Friday, November 11, 2016

Ceresney optimistic that Supreme Court will uphold Dirks insider trading test

By John Filar Atwood

SEC Enforcement Director Andrew Ceresney believes that the Supreme Court appeared to be sympathetic to the government’s claims in the recently-argued Salman v. U.S. case, and he is hopeful that the court will uphold the insider trading personal benefit test established in Dirks v. Securities and Exchange Commission in 1983. A decision in the government’s favor would be consistent with the direction in which case law has gone since 2014’s U.S. v. Newman decision, he noted.

In an enforcement panel discussion at Practising Law Institute’s securities regulation conference, Dechert’s Jonathan Streeter agreed with Ceresney, saying that it looked like the government was winning the Salman oral argument. One friend giving the gift of information to another friend is going to be considered insider trading, he said.

Ceresney said that the SEC’s enforcement program, which brought 40 insider trading cases last year, has been much more focused on the issue of personal benefit since Newman. The test requires that the tippee know that the tipper was getting a personal benefit by providing the information, he said. In many cases that has been very hard to determine, he added.

Big data. Ceresney also discussed the rise in the number of instances where his staff requests large quantities of data from companies. That stems from Office of Compliance & Inspection’s current approach to examinations, which involves considerable data analysis, he said. The staff asks for the data, then looks for patterns such as insider trading, cherry picking, or mark-ups.

If the staff finds unusual patterns in the data, he noted, it will inform the company of its findings and ask the company to explain. Ceresney said that if the explanation convinces the staff that there is no reason for concern, it will not bring charges. The staff never brings a case without first discussing the data with the company, he said.

Cooperation benefits. On the issue of cooperation, Ceresney said that the staff has been trying to send a message that a company will get a benefit from self-reporting. This happened in the FCPA case involving Harris Corp., he noted, as well as in the Goodyear case where Goodyear was not penalized.
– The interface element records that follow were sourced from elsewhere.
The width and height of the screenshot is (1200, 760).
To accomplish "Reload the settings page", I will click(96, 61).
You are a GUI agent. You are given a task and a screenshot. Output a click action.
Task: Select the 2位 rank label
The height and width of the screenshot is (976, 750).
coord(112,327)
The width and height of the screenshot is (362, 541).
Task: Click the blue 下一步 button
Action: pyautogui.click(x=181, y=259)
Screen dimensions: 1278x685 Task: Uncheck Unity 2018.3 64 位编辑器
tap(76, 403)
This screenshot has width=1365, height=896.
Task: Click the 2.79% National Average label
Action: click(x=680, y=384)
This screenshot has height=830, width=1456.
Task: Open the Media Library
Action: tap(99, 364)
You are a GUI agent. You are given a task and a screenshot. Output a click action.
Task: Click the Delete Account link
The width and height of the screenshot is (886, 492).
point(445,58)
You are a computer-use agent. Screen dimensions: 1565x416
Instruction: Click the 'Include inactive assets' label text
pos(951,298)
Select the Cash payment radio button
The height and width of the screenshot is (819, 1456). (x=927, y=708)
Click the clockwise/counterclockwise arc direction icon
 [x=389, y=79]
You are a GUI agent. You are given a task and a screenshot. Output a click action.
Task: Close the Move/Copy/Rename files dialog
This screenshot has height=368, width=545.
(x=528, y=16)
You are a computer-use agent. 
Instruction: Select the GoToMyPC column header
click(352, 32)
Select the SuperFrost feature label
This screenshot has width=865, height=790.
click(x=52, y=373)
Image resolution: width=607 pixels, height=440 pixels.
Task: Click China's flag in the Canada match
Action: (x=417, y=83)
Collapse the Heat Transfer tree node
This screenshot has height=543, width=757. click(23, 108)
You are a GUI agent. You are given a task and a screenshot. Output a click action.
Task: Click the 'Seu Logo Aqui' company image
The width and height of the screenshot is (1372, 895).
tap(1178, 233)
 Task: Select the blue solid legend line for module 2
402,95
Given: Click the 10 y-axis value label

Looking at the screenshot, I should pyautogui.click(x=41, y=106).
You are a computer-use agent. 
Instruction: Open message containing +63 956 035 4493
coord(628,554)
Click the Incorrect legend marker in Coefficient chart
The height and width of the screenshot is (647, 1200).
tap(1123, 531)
In addition to reduced penalties, the staff will consider a non-prosecution agreement where a company self-reports, he added.

Milbank, Tweed, Hadley & McCloy partner George Canellos said that he is skeptical of the benefits of self-reporting. The staff will say that it considered a company’s cooperation, then impose a large penalty anyway. There is no way to measure whether the cooperation was considered, he noted, which has created a credibility gap with respect to the staff’s claims.

Whistleblowers. Ceresney provided an update on the whistleblower program, which passed $100 million in awards last year. To date, about half of the whistleblowers have been company insiders, and the other half are investors, people at competitors, people who do data analysis, or people with a personal relationship with the wrongdoer, he said.

Last year there was an increase in cases where companies interfered with the whistleblower, according to Ceresney. In these cases, the staff is looking for more proof than simply a company’s claim that no one was impeded. In particular, if there is an agreement in place that limits an employee’s options for coming forward, that in itself is considered interference, he said.

Other issues. Ceresney would not comment on whether there is an enforcement sweep underway in the area of non-GAAP reporting. It is an area the enforcement division has focused on, he noted, citing a recent non-GAAP case. The staff’s focus in this instance was whether the company had reconciled the non-GAAP numbers to GAAP and the prominence of the non-GAAP disclosure.

Asked whether the enforcement staff planned to take steps to cut down on overlapping actions with other agencies, Ceresney said the division already engages in coordination efforts with foreign authorities and the DOJ. The SEC handles disgorgement and the DOJ imposes penalties and they do not double count, he stated. The division also holds quarterly meeting with FINRA and the PCAOB to discuss who will handle cases, and sometimes hands matters over to state regulators, he added.